Continuing right after the concluding events of The Color of Magic, The Light Fantastic continues the story of Rincewind and Twoflower.  Most Discworld books are individual stories, but this is the exception. The Light Fantastic is the second half of The Color of Magic, and that book should be read before reading this one.

The second installment in the Discworld is less clunky than its predecessor.  It has a more entertaining sense of humor, its transitions feel more fluid, and overall it feels less neurotic.  A definite improvement over The Color of Magic, The Light Fantastic turns out to be a fun book, but Pratchett still hasn’t worked out all of the kinks.

The Great A’Tuin, the giant turtle that holds the Discworld is swimming straight for a giant star.  This unfortunate event will likely mean the end for civilization for the planet.  The only thing that can stop the turtle is the eight great spells, one of which is known by the incompetent wizard Rincewind … who was last seen falling off the Discworld and floating through the far reaches of space.

The Light Fantastic can be really funny at times, but it does have moments where the plot becomes less interesting and the jokes don’t reside to well. The chief problem in the last story was everything felt like mini-stories that had little to do with one another.  That issue is greatly improved upon in The Light Fantastic, transitions have a more natural feel, but the book still has some neurotic tendencies with its plot and that can get distracting.

The biggest area of improvement comes thanks to the development of the Luggage.  The Luggage was briefly developed in the previous book, but takes on a much more important role now.  With its thousands of tiny feet, its ability to carry all the items Rincewind and Twoflower need, its perseverance and loyalty in following its owner anywhere – even the far reaches of space – and its ability to waver off fierce enemies by eating them, the Luggage has to be one of the most brilliant Pratchett character creations. Its personality resembles a loyal dog and it gets involved in a number of memorable moments.

One of my favorite quotes/situations with the Luggage reads like this:
“The lid snapped shut. Gancia vanished.  And just in case Weems thought it was accidental the Luggage’s lid snapped open again, just for a second, and a large tongue as red as mahogany licked across broad teeth as white as sycamore.  Then it slammed shut again. To Weems further horror hundreds of little legs extruded from the underside of the box.  It rose very deliberately and, carefully arranging its feet, shuffled around to face him.  There was a particularly malevolent look about its keyhole, the sort of look that says “Go on – make my day …”
Another great parody is the introduction of Cohen the Barbarian.  This 87 year old lisp speaking hero is a great parody of Robert E. Howard’s Conan the Barbarian. He has a number of amusing moments, one of which he laments on the lack of money he’s received from royalties.

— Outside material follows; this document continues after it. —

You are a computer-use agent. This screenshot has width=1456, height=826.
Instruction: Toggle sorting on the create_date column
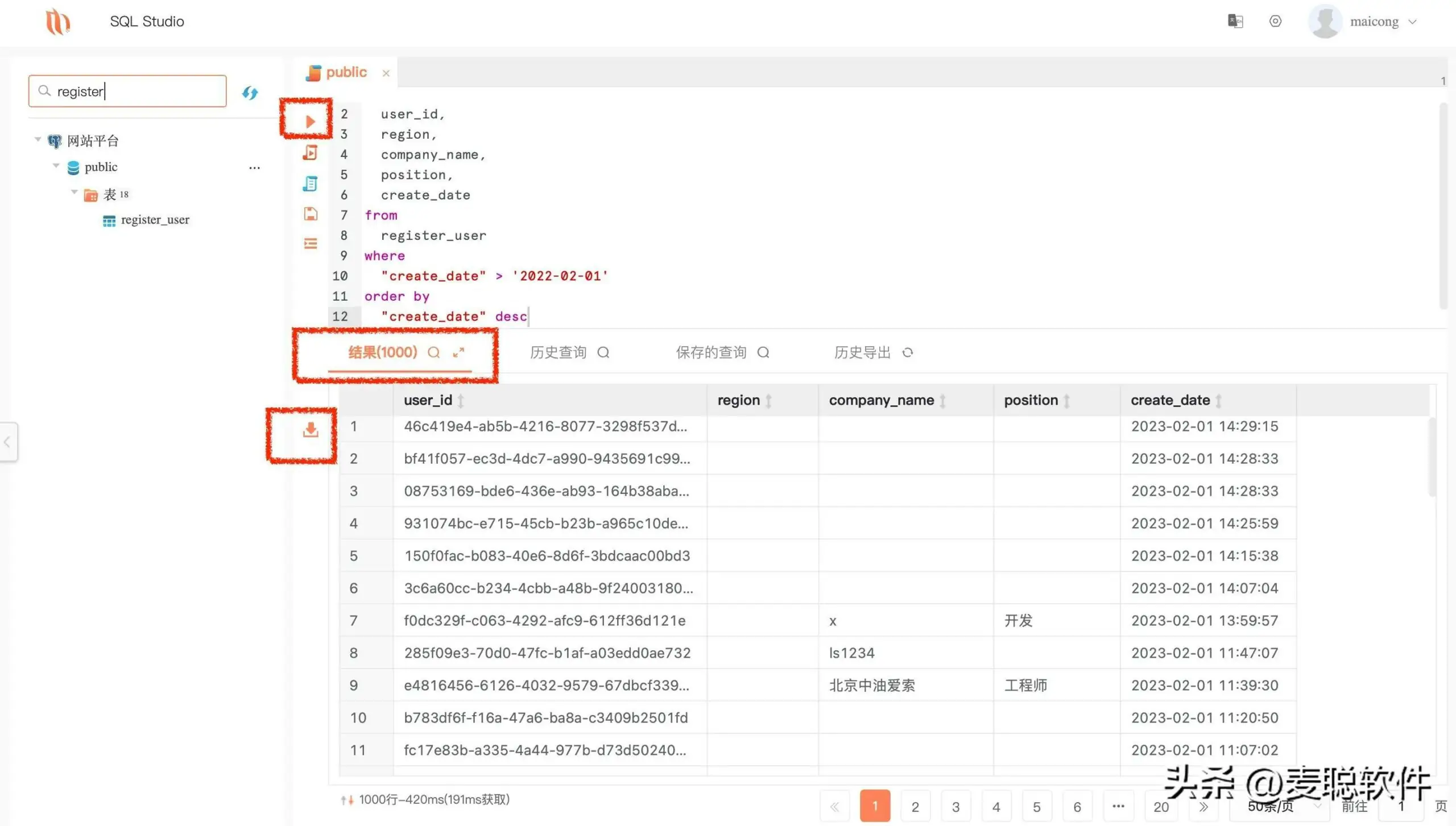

Rincewind and Twoflower continue on like they had in the previous novel.  Bother characters are entertaining, especially on a conceptual level.  The plot they take part in this time around is stronger, especially as the story heads into its final act.

The Light Fantastic wraps up the Twoflower and Rincewind story in a simple but satisfying way – nothing to heavy or cynical here. I would recommended this book to people who have read the The Color of Magic and are looking for closure.